We listed six processes that touch an employee from the time they join an organization until the time they may take a new position or move up a leadership trajectory. If someone has to log in to six different systems to understand where they are in their work and where they are going in the organization, that’s a very cumbersome experience, in addition to administrators or leaders who are trying to gather information about where their talent is and where they are being successful in their talent management efforts across the organization. If they are trying to do that in multiple systems, the complexity and the associated costs are significant.

Eisele-Dyrli: We were also interested to learn their feelings about teacher quality impacting student outcomes. About 80 percent said they were concerned or highly concerned with that issue. Additionally, 70 percent said they were concerned or highly concerned about recruiting for critical positions, and 53.4 percent were concerned or highly concerned about succession planning.

McLaren: It’s important to note that 80 percent are highly concerned about teacher quality impacting student outcomes—because it is absolutely the right thing to be concerned about. Every study from MetLife to McKinsey acknowledges that the teacher is the most important factor in student achievement.
If organizations and districts do the work of strategic talent management—if they focus on recruiting great people, developing those people to be even more effective, and then focus on keeping those people through career paths—then that will take care of employee retention and teacher quality.

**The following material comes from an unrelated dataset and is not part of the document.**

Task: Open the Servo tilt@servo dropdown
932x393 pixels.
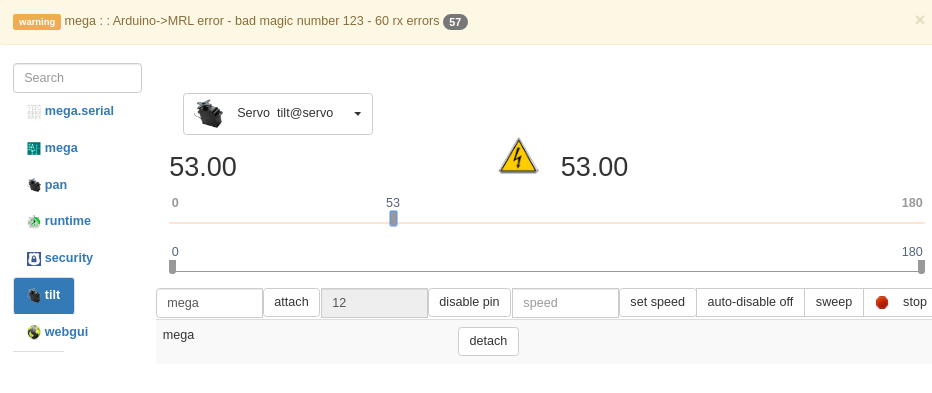Action: (278, 114)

Eisele-Dyrli: The next question we asked respondents was, What are the biggest challenges in talent management facing your district? Finding qualified candidates, ongoing growth and development, support for new teachers, and teacher evaluations all had pretty significant percentages.

McLaren: By bringing greater efficiency into some of these processes, they’ll see improvements. A lot of districts are coming to grips with the fact that they have an aging workforce. In our world we call this the “silver tsunami.“ We’re set to lose almost half of our teachers to retirement over the next 10 years.  By 2020 half of the global workforce will be millennials. We have to recruit in a different, more technologically enabled way, and in a more social way to meet the talent where they are already living, which is online.
Eisele-Dyrli: Getting to our final question of our survey: Over the next 12-18 months, will resources and funding for talent management in your district increase, stay the same, or decrease? Just 14.6 percent of respondents said it will increase. A vast majority, 71.4 percent, said it will stay the same. And then there’s another 14 percent who said it will decrease.
McLaren: You are very lucky if you’re in the 15 percent that are getting increases in budget to do this work. The rest of us, the other 85 percent, are being told, “You have to do more with less or do better with the same.”

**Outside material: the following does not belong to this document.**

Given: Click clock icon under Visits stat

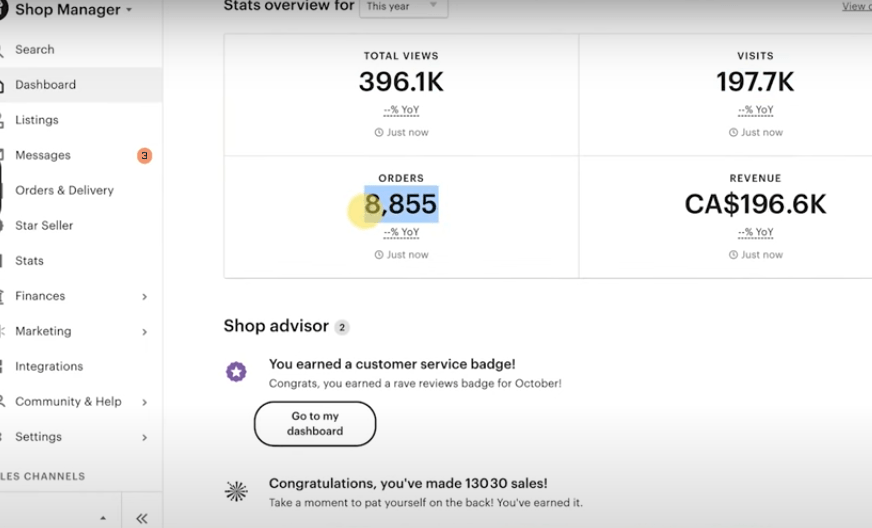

We spend a lot of time talking to our clients and partners about how they can reallocate some of the money they are spending to be more effective in facing their challenges. Sometimes it may seem counterintuitive that investing in a technology solution will actually save you money, but it does when you reduce the cost of expenditure or even the cost of hiring. A small investment in technology will pay dividends and returns in meeting all of the needs and challenges that we’re facing.

We view all of this as a unified experience for an individual employee, as well as a unified experience for an administrator who is responsible for managing all these processes. Today we see a lot of bifurcation and silos around these processes. We are able to help consolidate the tools people are using so that they can see data more holistically. That way an individual has more clarity about where they are in your organization, where they could go, and then how to get there.

The opportunity is ripe for K-12 to engage strategic talent management practices and technologies to support their work and to subsequently have an impact on the students that we are all here to serve.